Feature|Videos|March 12, 2026

Enrollment is holding steady, says Eric C. Hunter, MBA, president and CEO of CareOregon

The state of Oregon has a commitment to keeping people covered and created a bridge program that extended Medicaid eligibility, Hunter noted.

The end of continuous enrollment in Medicaid programs in 2023 has resulted in a 19% decrease in the number of people covered by Medicaid nationwide, from 94.3 million in March 2023 to 76 million in November 2025, according to KFF. But in Oregon, enrollment during that same period fell by just 7%, from 1.4 million to 1.3 million.

“One advantage of being in Oregon is that we pride ourselves on the number and percentage of our citizens who have health insurance. We typically stay at 96% and 97% of the population being insured, and we're still at 96% to 97%. But we had to be creative to do that,” says Eric Hunter, MBA, president and CEO of CareOregon, the largest Medicaid managed care organization in the state, during an extensive interview with Managed Healthcare Executive (MHE). Hunter is a member of the MHE editorial advisory board.

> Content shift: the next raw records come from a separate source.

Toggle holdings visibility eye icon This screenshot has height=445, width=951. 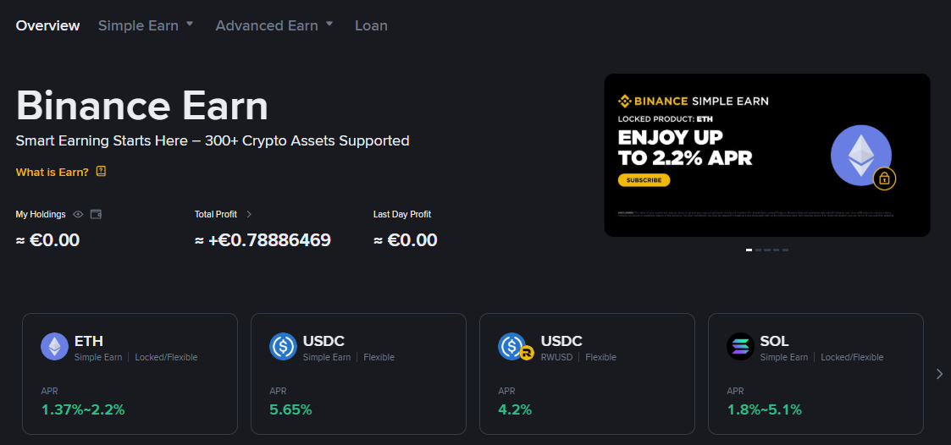78,215
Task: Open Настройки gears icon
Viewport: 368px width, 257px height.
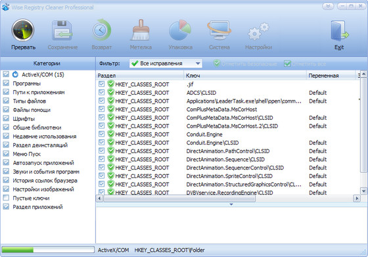Action: point(258,31)
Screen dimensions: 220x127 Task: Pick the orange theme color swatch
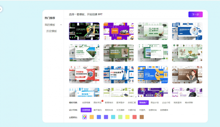click(92, 117)
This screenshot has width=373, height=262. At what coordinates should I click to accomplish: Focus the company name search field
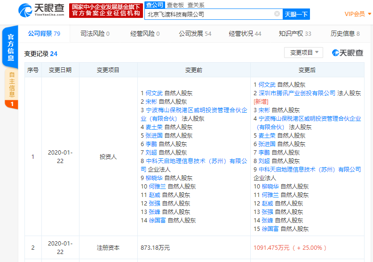tap(209, 14)
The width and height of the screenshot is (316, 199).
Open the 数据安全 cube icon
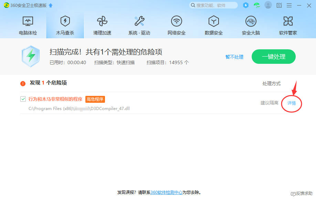(214, 21)
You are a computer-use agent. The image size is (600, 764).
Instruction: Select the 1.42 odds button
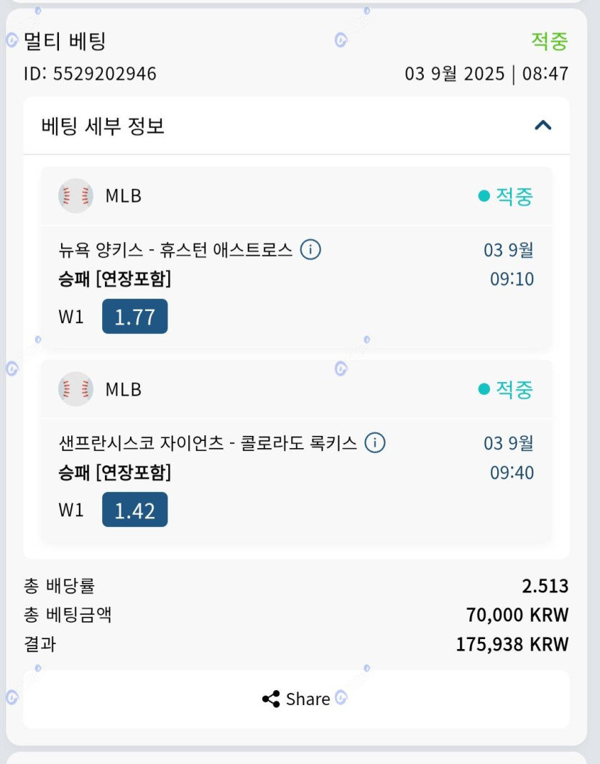coord(134,510)
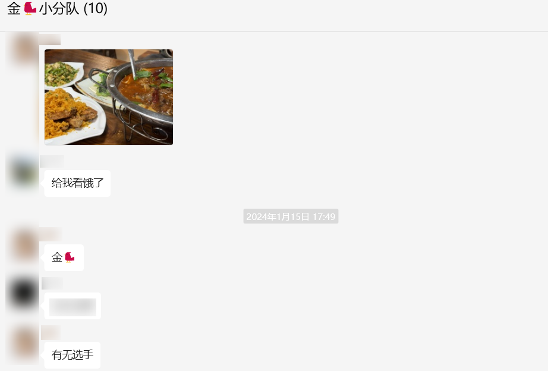Click the sender name above the message 给我看饿了
The height and width of the screenshot is (371, 548).
click(x=52, y=161)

Continuous enrollment was part of the public health response to the COVID-19 pandemic. The effects of it ending — “redetermination” or “unwinding” is the shorthand term — were blunted in Oregon because the state staggered the effort so the people who were hardest to re-enroll were dealt with last.
says Hunter. “We had a year to work with them and get them up to speed, so we kept more people enrolled than a lot of states did,” he said.

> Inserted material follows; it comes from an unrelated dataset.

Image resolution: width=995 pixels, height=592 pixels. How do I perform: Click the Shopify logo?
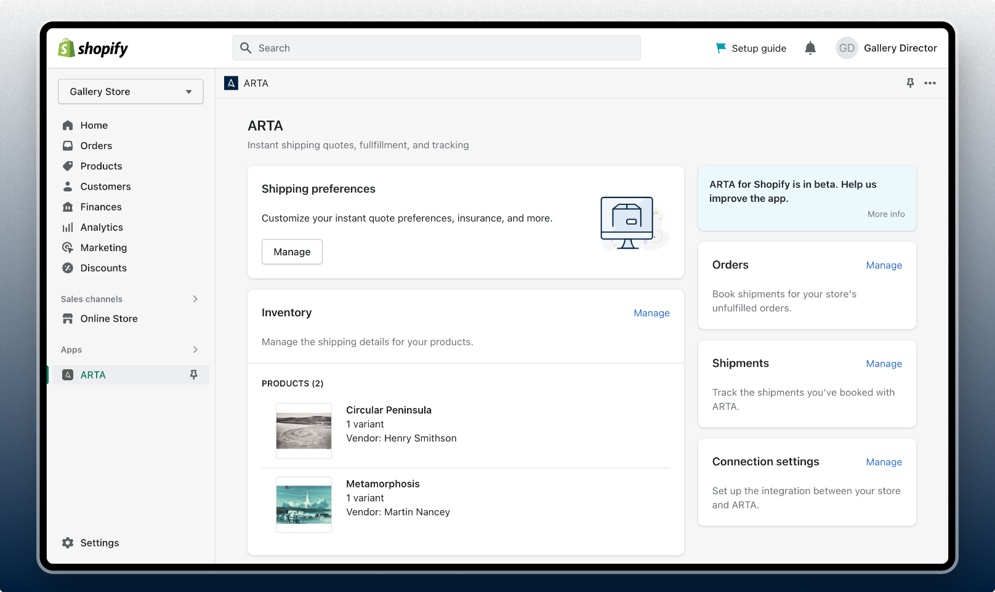coord(93,48)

Oregon also created a bridge program between the core Medicaid program and the Affordable Care Act exchanges that allowed people whose income was up to 200% of the federal poverty limit to be covered by Medicaid, Hunter explained.

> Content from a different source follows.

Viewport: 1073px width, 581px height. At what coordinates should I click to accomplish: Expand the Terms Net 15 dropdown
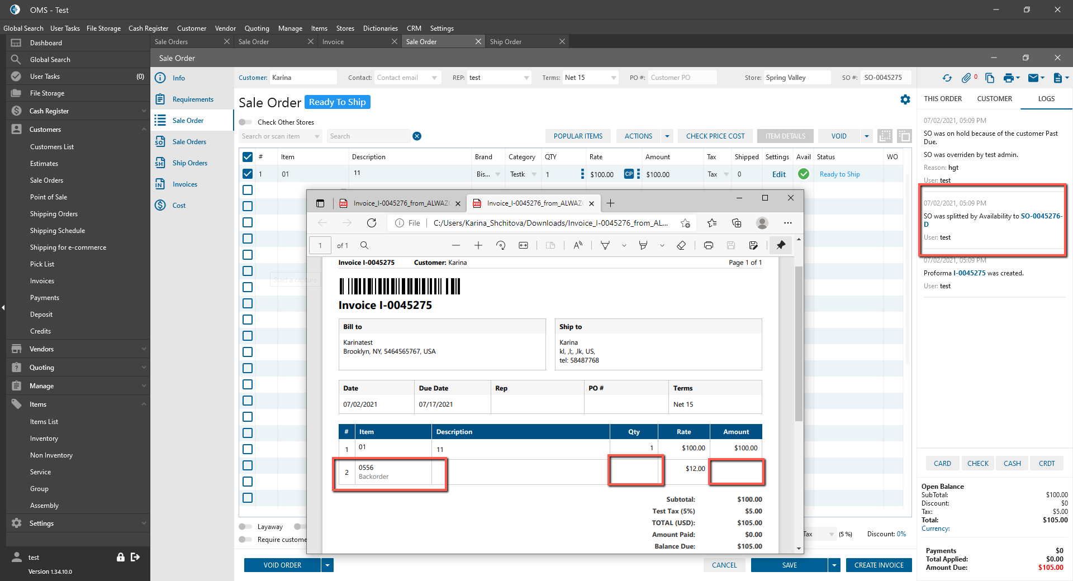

CareOregon’s enrollment also benefited from the state’s Healthier Oregon, which provides care for people regardless of their citizenship status; Hunter says his organization has 30,000 of the 130,000 people covered by that program. Another 20,000 people were brought into the CareOregon fold through an arrangement with a Native American managed care organization, according to Hunter.

Altogether, CareOregon “touches” about 600,000, or roughly 1 in 8 peope in the state of Oregon, Hunter said.